>> Start INPUT DATA

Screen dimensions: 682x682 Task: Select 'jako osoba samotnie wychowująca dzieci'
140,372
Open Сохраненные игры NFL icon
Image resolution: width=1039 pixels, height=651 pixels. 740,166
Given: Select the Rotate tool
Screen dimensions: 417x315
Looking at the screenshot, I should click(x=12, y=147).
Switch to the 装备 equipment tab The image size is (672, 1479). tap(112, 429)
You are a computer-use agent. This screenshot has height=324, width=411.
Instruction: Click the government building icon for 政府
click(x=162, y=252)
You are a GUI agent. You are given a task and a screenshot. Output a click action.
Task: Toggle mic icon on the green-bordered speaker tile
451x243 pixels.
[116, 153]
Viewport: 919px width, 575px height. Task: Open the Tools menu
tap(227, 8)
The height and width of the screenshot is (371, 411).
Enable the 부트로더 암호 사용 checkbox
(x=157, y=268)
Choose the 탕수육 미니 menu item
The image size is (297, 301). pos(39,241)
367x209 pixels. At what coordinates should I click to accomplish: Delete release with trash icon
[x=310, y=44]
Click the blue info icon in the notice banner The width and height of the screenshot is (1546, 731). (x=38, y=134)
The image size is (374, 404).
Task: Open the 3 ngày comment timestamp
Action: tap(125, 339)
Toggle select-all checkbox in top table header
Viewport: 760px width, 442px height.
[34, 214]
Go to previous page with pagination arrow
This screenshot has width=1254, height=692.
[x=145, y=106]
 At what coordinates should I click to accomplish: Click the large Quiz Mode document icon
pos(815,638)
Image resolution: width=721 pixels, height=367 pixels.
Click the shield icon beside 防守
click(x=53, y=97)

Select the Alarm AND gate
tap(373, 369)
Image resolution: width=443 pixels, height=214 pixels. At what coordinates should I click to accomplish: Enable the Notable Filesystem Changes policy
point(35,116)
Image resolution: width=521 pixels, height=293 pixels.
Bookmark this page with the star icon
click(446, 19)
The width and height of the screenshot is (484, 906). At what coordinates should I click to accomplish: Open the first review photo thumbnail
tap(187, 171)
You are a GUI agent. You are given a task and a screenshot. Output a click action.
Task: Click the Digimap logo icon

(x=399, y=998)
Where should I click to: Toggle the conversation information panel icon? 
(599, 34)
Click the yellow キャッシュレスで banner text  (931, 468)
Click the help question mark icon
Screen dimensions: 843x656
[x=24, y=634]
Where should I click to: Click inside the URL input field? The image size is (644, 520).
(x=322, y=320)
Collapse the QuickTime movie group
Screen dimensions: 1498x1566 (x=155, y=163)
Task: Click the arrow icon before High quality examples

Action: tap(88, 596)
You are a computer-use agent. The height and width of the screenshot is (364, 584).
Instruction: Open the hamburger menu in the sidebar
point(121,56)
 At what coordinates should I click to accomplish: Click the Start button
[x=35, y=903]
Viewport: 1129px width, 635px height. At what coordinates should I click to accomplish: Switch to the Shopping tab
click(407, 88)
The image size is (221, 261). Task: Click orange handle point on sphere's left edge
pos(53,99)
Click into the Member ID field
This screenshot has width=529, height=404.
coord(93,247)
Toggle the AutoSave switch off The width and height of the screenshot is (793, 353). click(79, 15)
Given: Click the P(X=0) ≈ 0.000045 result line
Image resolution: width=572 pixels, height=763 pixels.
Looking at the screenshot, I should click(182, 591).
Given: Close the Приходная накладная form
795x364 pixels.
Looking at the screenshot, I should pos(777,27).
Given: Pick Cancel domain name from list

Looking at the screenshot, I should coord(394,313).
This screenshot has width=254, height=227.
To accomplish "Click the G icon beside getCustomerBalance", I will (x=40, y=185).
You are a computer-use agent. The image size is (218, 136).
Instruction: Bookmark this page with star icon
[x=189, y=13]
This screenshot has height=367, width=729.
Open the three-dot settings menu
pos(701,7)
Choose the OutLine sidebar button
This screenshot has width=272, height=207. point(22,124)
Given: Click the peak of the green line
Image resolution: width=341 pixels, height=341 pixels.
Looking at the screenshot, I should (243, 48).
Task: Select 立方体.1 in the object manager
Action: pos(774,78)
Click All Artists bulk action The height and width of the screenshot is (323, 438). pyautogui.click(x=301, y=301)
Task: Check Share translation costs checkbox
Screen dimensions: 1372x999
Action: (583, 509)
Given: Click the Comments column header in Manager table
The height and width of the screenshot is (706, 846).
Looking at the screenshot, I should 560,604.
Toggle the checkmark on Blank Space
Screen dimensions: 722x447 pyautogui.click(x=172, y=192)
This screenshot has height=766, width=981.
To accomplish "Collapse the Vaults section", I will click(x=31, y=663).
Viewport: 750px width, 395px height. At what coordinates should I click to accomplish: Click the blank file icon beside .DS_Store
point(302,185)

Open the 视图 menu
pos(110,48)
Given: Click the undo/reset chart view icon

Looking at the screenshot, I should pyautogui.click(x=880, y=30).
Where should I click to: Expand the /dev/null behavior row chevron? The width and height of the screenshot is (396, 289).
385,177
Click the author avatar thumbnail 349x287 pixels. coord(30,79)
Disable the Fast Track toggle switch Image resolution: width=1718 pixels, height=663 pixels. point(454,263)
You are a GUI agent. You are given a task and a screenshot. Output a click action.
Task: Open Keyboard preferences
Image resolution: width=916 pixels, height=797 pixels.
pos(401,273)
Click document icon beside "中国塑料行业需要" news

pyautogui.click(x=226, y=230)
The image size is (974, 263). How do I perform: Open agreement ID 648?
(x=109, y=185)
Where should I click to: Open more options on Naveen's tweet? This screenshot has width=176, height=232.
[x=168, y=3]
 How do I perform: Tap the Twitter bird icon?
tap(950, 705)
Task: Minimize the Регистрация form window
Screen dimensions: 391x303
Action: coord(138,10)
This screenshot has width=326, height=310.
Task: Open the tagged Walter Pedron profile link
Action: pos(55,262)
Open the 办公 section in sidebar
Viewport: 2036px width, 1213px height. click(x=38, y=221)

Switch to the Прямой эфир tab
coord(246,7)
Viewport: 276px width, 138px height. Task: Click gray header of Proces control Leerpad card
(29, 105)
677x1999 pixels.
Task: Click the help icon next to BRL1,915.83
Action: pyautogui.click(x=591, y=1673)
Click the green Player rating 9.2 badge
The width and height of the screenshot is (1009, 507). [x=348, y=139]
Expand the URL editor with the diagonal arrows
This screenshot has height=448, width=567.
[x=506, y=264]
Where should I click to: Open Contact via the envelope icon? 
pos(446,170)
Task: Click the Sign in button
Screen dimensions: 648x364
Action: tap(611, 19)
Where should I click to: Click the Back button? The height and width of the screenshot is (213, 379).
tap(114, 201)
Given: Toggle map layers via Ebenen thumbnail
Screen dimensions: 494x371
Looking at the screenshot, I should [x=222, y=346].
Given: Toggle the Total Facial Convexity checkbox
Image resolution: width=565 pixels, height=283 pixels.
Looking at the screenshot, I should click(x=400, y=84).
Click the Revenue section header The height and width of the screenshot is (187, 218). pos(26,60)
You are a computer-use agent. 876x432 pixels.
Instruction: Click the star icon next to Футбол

>> End INPUT DATA

SHORT PROBLEM:
Extract everything from the start of the material down to the line containing "pos(815,638)", with both ends included, and reproduce it verbatim.

FINAL RESULT:
Screen dimensions: 682x682 Task: Select 'jako osoba samotnie wychowująca dzieci'
140,372
Open Сохраненные игры NFL icon
Image resolution: width=1039 pixels, height=651 pixels. 740,166
Given: Select the Rotate tool
Screen dimensions: 417x315
Looking at the screenshot, I should click(x=12, y=147).
Switch to the 装备 equipment tab The image size is (672, 1479). tap(112, 429)
You are a computer-use agent. This screenshot has height=324, width=411.
Instruction: Click the government building icon for 政府
click(x=162, y=252)
You are a GUI agent. You are given a task and a screenshot. Output a click action.
Task: Toggle mic icon on the green-bordered speaker tile
451x243 pixels.
[116, 153]
Viewport: 919px width, 575px height. Task: Open the Tools menu
tap(227, 8)
The height and width of the screenshot is (371, 411).
Enable the 부트로더 암호 사용 checkbox
(x=157, y=268)
Choose the 탕수육 미니 menu item
The image size is (297, 301). pos(39,241)
367x209 pixels. At what coordinates should I click to accomplish: Delete release with trash icon
[x=310, y=44]
Click the blue info icon in the notice banner The width and height of the screenshot is (1546, 731). (x=38, y=134)
The image size is (374, 404).
Task: Open the 3 ngày comment timestamp
Action: tap(125, 339)
Toggle select-all checkbox in top table header
Viewport: 760px width, 442px height.
[34, 214]
Go to previous page with pagination arrow
This screenshot has width=1254, height=692.
[x=145, y=106]
 At what coordinates should I click to accomplish: Click the large Quiz Mode document icon
pos(815,638)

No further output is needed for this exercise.